Exercise text
____________

Editor’s note: This commentary is by Robert Appel, the former executive director of the Vermont Human Rights Commission and now an attorney in private practice in Hinesburg. This piece was first published in the Times Argus and Rutland Herald.
[T]he events of recent weeks have spawned much discussion, debate and discord. Here in Vermont, we often think that somehow we are better than other parts of the United States and, for that matter the world, when it comes to racial harmony and justice. Oh, if it were only so. Unfortunately, it is only a matter of time until we, too, suffer the divisive tragedy of a white police officer shooting and killing a young African-American male.
Not to say that many chiefs of our 74 state and local police agencies are not cognizant of providing police services to the increasingly diverse population of one of the whitest states in the union. The reality is that officers are human, and all humans are infected with implicit biases that influence and sometimes dictate our actions. For example, the shooter in the Ferguson case testified that he saw his young black male victim acting as a superhuman running into a fusillade of bullets.
People of color tend to draw disproportionate attention from police and some community members, leading to the potential that police become the instrumentality of community racism if they take action on biased reports. Vermont has incarcerated a grossly disproportionate number of African Americans –10 percent of the prison population, versus approximately 1 percent of the general population. This rate of disproportionality is second only to Iowa, another overwhelmingly white state.

____________

Recorded information
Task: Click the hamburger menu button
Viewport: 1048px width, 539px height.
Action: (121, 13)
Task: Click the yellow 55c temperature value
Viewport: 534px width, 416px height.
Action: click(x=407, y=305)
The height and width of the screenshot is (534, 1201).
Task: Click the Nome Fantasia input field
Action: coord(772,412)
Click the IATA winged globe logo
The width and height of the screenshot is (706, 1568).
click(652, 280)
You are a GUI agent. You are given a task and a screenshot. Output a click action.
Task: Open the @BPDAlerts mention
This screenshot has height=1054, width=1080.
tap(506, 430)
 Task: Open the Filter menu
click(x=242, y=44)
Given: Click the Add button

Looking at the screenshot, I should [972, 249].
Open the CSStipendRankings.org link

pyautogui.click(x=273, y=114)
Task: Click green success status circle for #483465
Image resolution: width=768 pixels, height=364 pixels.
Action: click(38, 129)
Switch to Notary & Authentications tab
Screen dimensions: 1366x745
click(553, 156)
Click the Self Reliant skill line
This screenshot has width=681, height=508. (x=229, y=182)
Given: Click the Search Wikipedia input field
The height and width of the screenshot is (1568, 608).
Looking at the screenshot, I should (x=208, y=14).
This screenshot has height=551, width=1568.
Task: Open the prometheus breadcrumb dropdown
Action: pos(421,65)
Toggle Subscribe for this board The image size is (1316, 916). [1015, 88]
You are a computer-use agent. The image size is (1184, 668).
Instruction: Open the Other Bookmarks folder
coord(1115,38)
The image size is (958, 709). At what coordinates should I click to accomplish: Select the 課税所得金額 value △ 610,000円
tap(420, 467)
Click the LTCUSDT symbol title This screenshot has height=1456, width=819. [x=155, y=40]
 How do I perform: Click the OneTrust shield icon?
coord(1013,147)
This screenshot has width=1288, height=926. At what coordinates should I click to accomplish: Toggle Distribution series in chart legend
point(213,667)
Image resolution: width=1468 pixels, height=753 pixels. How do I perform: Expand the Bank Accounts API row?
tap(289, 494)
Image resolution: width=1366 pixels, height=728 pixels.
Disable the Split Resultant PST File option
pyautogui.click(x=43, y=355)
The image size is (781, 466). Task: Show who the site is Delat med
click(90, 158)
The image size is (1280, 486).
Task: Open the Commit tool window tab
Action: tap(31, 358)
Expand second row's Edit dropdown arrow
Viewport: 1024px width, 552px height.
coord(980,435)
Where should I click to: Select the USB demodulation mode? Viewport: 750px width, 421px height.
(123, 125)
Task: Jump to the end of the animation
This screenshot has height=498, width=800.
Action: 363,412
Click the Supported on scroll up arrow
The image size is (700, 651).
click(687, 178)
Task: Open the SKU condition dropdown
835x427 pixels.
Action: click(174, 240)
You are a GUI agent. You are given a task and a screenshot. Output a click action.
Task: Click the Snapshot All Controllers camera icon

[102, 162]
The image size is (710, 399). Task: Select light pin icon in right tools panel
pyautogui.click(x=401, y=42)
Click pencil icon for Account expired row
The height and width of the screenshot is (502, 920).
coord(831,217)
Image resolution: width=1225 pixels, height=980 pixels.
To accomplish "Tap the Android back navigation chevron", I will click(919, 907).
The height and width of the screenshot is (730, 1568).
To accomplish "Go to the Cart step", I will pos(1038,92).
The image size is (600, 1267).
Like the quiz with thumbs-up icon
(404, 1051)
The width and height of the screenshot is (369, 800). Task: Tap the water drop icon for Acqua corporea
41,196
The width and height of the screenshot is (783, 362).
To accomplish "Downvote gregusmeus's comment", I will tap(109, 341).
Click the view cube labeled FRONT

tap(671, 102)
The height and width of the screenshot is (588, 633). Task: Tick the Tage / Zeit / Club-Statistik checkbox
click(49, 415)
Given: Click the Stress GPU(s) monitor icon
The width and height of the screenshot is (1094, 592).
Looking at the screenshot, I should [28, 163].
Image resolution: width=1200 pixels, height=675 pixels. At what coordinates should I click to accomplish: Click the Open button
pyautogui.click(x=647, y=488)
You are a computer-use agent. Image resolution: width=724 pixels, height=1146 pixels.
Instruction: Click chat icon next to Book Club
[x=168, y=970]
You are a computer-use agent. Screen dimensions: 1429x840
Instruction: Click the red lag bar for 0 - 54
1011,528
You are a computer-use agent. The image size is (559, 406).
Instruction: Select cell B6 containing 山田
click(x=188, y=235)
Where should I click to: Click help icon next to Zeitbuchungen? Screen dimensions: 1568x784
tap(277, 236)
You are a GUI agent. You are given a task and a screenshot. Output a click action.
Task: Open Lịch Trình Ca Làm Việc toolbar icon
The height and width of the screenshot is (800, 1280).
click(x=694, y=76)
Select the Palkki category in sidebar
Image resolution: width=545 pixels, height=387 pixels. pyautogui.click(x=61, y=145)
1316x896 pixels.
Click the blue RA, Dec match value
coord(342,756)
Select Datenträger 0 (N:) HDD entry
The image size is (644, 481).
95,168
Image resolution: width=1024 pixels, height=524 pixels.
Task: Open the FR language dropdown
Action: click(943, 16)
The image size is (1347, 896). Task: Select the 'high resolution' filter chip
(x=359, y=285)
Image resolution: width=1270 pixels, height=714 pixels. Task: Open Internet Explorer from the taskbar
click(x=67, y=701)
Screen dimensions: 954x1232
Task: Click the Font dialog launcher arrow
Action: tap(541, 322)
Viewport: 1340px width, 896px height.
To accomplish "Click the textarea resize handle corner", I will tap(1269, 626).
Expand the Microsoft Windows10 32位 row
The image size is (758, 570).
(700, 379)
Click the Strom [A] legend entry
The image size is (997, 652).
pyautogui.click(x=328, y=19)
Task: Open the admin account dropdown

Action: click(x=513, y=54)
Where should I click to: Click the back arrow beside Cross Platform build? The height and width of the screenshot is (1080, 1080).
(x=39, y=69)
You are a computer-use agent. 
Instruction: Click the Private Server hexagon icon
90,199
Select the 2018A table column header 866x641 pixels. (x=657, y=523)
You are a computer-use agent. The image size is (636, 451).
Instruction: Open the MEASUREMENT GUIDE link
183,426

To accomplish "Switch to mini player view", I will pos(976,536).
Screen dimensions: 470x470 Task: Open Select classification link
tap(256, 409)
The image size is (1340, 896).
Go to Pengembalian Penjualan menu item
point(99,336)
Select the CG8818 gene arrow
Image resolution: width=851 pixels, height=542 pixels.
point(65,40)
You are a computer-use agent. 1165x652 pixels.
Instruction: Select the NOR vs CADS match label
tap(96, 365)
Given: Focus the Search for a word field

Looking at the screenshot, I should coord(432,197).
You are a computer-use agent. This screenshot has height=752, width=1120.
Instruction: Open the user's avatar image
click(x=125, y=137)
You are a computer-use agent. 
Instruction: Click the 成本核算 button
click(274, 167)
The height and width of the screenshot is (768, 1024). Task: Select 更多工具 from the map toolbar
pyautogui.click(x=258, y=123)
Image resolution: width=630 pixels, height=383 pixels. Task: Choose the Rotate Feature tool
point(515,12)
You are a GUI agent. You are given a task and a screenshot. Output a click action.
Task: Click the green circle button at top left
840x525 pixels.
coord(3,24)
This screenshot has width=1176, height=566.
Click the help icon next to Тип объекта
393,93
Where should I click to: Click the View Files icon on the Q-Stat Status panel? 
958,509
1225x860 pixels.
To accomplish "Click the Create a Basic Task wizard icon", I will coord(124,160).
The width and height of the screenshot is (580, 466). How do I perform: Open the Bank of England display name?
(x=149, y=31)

____________

Your objective
Using the commentary on race and policing in Vermont, state whether each of these statements agrees with it. Answer yes or no and quote the words that decide it. 1. African Americans make up about 10 percent of Vermont's prison population. 2. Vermont has 74 state and local police agencies. 3. Vermont's rate of disproportionality is the highest of any state.

Output
1. Yes: "10 percent of the prison population, versus approximately 1 percent of the general population"
2. Yes: "our 74 state and local police agencies"
3. No: "This rate of disproportionality is second only to Iowa"